(THE DATA)

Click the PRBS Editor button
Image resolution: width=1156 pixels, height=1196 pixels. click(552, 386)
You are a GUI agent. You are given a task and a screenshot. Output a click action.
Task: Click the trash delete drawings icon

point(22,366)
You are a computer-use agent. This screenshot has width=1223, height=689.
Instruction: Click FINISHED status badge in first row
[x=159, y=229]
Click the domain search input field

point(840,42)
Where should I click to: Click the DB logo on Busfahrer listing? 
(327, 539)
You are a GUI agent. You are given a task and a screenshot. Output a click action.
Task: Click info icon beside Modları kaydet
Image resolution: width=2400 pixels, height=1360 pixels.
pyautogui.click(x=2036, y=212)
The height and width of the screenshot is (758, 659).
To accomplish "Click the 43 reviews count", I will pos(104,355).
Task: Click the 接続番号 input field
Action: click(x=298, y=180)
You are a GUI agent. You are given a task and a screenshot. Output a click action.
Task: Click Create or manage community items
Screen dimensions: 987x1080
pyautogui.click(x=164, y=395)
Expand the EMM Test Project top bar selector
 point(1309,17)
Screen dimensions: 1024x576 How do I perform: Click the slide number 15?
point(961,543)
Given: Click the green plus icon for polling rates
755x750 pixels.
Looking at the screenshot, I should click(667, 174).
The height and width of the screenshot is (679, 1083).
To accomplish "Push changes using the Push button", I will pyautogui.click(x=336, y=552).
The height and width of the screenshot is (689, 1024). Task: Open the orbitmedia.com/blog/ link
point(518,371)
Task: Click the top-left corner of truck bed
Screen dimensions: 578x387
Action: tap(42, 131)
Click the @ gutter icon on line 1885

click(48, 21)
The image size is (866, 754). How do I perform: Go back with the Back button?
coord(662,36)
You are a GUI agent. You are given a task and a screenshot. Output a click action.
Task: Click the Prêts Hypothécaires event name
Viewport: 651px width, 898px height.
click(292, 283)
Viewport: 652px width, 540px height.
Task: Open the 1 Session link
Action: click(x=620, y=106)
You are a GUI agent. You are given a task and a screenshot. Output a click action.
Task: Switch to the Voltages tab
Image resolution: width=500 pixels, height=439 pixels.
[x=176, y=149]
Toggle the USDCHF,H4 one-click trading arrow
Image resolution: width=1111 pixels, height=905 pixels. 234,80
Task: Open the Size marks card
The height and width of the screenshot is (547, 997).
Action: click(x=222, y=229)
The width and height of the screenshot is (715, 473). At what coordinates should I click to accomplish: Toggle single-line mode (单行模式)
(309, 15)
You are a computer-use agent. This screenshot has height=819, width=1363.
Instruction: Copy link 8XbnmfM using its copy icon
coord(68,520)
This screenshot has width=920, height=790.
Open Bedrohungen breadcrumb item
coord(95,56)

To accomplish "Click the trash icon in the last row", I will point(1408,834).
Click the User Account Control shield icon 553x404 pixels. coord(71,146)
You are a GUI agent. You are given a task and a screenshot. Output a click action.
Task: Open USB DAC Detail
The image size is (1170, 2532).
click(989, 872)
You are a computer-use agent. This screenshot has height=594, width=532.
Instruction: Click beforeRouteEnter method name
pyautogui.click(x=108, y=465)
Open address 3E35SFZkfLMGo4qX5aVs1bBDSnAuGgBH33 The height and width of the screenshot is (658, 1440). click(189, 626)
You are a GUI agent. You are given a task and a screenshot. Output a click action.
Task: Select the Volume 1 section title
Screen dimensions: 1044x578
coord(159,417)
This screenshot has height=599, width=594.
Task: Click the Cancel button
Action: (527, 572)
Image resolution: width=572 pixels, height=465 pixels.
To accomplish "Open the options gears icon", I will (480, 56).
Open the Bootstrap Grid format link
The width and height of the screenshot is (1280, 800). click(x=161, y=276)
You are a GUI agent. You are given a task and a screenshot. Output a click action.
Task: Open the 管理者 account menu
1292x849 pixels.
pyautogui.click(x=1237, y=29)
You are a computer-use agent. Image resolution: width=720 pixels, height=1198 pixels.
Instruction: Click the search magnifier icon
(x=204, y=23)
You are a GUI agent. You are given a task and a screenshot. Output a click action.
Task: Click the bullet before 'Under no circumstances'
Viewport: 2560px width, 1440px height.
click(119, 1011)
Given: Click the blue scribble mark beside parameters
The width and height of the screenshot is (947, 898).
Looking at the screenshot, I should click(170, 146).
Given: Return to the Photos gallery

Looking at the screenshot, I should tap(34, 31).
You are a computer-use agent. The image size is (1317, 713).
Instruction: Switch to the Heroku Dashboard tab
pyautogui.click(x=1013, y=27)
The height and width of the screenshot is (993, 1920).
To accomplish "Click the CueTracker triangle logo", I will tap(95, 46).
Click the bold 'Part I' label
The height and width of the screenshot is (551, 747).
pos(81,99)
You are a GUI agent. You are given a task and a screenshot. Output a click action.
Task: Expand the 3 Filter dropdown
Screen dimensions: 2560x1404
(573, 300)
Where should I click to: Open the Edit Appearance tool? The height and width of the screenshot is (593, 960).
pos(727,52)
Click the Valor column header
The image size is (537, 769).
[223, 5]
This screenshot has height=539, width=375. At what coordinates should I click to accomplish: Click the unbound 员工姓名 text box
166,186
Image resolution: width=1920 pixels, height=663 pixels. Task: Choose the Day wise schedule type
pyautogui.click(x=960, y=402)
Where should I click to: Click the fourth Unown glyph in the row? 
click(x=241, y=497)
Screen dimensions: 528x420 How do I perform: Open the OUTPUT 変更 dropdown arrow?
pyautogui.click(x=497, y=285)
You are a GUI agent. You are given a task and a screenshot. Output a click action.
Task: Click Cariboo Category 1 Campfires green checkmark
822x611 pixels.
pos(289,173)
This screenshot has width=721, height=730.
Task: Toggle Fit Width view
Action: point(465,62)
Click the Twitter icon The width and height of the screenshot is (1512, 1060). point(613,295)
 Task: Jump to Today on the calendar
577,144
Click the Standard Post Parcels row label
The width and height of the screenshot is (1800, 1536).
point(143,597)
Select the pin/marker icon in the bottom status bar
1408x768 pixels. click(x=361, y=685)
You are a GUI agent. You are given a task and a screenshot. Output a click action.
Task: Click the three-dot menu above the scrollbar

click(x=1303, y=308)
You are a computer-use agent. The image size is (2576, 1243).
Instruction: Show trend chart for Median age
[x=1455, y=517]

(End THE DATA)

TASK DETAILS:
Please give the records again exactly as they are.

TASK SOLUTION:
Click the PRBS Editor button
Image resolution: width=1156 pixels, height=1196 pixels. click(552, 386)
You are a GUI agent. You are given a task and a screenshot. Output a click action.
Task: Click the trash delete drawings icon

point(22,366)
You are a computer-use agent. This screenshot has width=1223, height=689.
Instruction: Click FINISHED status badge in first row
[x=159, y=229]
Click the domain search input field

point(840,42)
Where should I click to: Click the DB logo on Busfahrer listing? 
(327, 539)
You are a GUI agent. You are given a task and a screenshot. Output a click action.
Task: Click info icon beside Modları kaydet
Image resolution: width=2400 pixels, height=1360 pixels.
pyautogui.click(x=2036, y=212)
The height and width of the screenshot is (758, 659).
To accomplish "Click the 43 reviews count", I will pos(104,355).
Task: Click the 接続番号 input field
Action: click(x=298, y=180)
You are a GUI agent. You are given a task and a screenshot. Output a click action.
Task: Click Create or manage community items
Screen dimensions: 987x1080
pyautogui.click(x=164, y=395)
Expand the EMM Test Project top bar selector
 point(1309,17)
Screen dimensions: 1024x576 How do I perform: Click the slide number 15?
point(961,543)
Given: Click the green plus icon for polling rates
755x750 pixels.
Looking at the screenshot, I should click(667, 174).
The height and width of the screenshot is (679, 1083).
To accomplish "Push changes using the Push button", I will pyautogui.click(x=336, y=552).
The height and width of the screenshot is (689, 1024). Task: Open the orbitmedia.com/blog/ link
point(518,371)
Task: Click the top-left corner of truck bed
Screen dimensions: 578x387
Action: tap(42, 131)
Click the @ gutter icon on line 1885

click(48, 21)
The image size is (866, 754). How do I perform: Go back with the Back button?
coord(662,36)
You are a GUI agent. You are given a task and a screenshot. Output a click action.
Task: Click the Prêts Hypothécaires event name
Viewport: 651px width, 898px height.
click(292, 283)
Viewport: 652px width, 540px height.
Task: Open the 1 Session link
Action: click(x=620, y=106)
You are a GUI agent. You are given a task and a screenshot. Output a click action.
Task: Switch to the Voltages tab
Image resolution: width=500 pixels, height=439 pixels.
[x=176, y=149]
Toggle the USDCHF,H4 one-click trading arrow
Image resolution: width=1111 pixels, height=905 pixels. 234,80
Task: Open the Size marks card
The height and width of the screenshot is (547, 997).
Action: click(x=222, y=229)
The width and height of the screenshot is (715, 473). At what coordinates should I click to accomplish: Toggle single-line mode (单行模式)
(309, 15)
You are a computer-use agent. This screenshot has height=819, width=1363.
Instruction: Copy link 8XbnmfM using its copy icon
coord(68,520)
This screenshot has width=920, height=790.
Open Bedrohungen breadcrumb item
coord(95,56)

To accomplish "Click the trash icon in the last row", I will point(1408,834).
Click the User Account Control shield icon 553x404 pixels. coord(71,146)
You are a GUI agent. You are given a task and a screenshot. Output a click action.
Task: Open USB DAC Detail
The image size is (1170, 2532).
click(989, 872)
You are a computer-use agent. This screenshot has height=594, width=532.
Instruction: Click beforeRouteEnter method name
pyautogui.click(x=108, y=465)
Open address 3E35SFZkfLMGo4qX5aVs1bBDSnAuGgBH33 The height and width of the screenshot is (658, 1440). click(189, 626)
You are a GUI agent. You are given a task and a screenshot. Output a click action.
Task: Select the Volume 1 section title
Screen dimensions: 1044x578
coord(159,417)
This screenshot has height=599, width=594.
Task: Click the Cancel button
Action: (527, 572)
Image resolution: width=572 pixels, height=465 pixels.
To accomplish "Open the options gears icon", I will (480, 56).
Open the Bootstrap Grid format link
The width and height of the screenshot is (1280, 800). click(x=161, y=276)
You are a GUI agent. You are given a task and a screenshot. Output a click action.
Task: Open the 管理者 account menu
1292x849 pixels.
pyautogui.click(x=1237, y=29)
You are a computer-use agent. Image resolution: width=720 pixels, height=1198 pixels.
Instruction: Click the search magnifier icon
(x=204, y=23)
You are a GUI agent. You are given a task and a screenshot. Output a click action.
Task: Click the bullet before 'Under no circumstances'
Viewport: 2560px width, 1440px height.
click(119, 1011)
Given: Click the blue scribble mark beside parameters
The width and height of the screenshot is (947, 898).
Looking at the screenshot, I should click(170, 146).
Given: Return to the Photos gallery

Looking at the screenshot, I should tap(34, 31).
You are a computer-use agent. The image size is (1317, 713).
Instruction: Switch to the Heroku Dashboard tab
pyautogui.click(x=1013, y=27)
The height and width of the screenshot is (993, 1920).
To accomplish "Click the CueTracker triangle logo", I will tap(95, 46).
Click the bold 'Part I' label
The height and width of the screenshot is (551, 747).
pos(81,99)
You are a GUI agent. You are given a task and a screenshot. Output a click action.
Task: Expand the 3 Filter dropdown
Screen dimensions: 2560x1404
(573, 300)
Where should I click to: Open the Edit Appearance tool? The height and width of the screenshot is (593, 960).
pos(727,52)
Click the Valor column header
The image size is (537, 769).
[223, 5]
This screenshot has height=539, width=375. At what coordinates should I click to accomplish: Click the unbound 员工姓名 text box
166,186
Image resolution: width=1920 pixels, height=663 pixels. Task: Choose the Day wise schedule type
pyautogui.click(x=960, y=402)
Where should I click to: Click the fourth Unown glyph in the row? 
click(x=241, y=497)
Screen dimensions: 528x420 How do I perform: Open the OUTPUT 変更 dropdown arrow?
pyautogui.click(x=497, y=285)
You are a GUI agent. You are given a task and a screenshot. Output a click action.
Task: Click Cariboo Category 1 Campfires green checkmark
822x611 pixels.
pos(289,173)
This screenshot has width=721, height=730.
Task: Toggle Fit Width view
Action: point(465,62)
Click the Twitter icon The width and height of the screenshot is (1512, 1060). point(613,295)
 Task: Jump to Today on the calendar
577,144
Click the Standard Post Parcels row label
The width and height of the screenshot is (1800, 1536).
point(143,597)
Select the pin/marker icon in the bottom status bar
1408x768 pixels. click(x=361, y=685)
You are a GUI agent. You are given a task and a screenshot. Output a click action.
Task: Click the three-dot menu above the scrollbar

click(x=1303, y=308)
You are a computer-use agent. The image size is (2576, 1243).
Instruction: Show trend chart for Median age
[x=1455, y=517]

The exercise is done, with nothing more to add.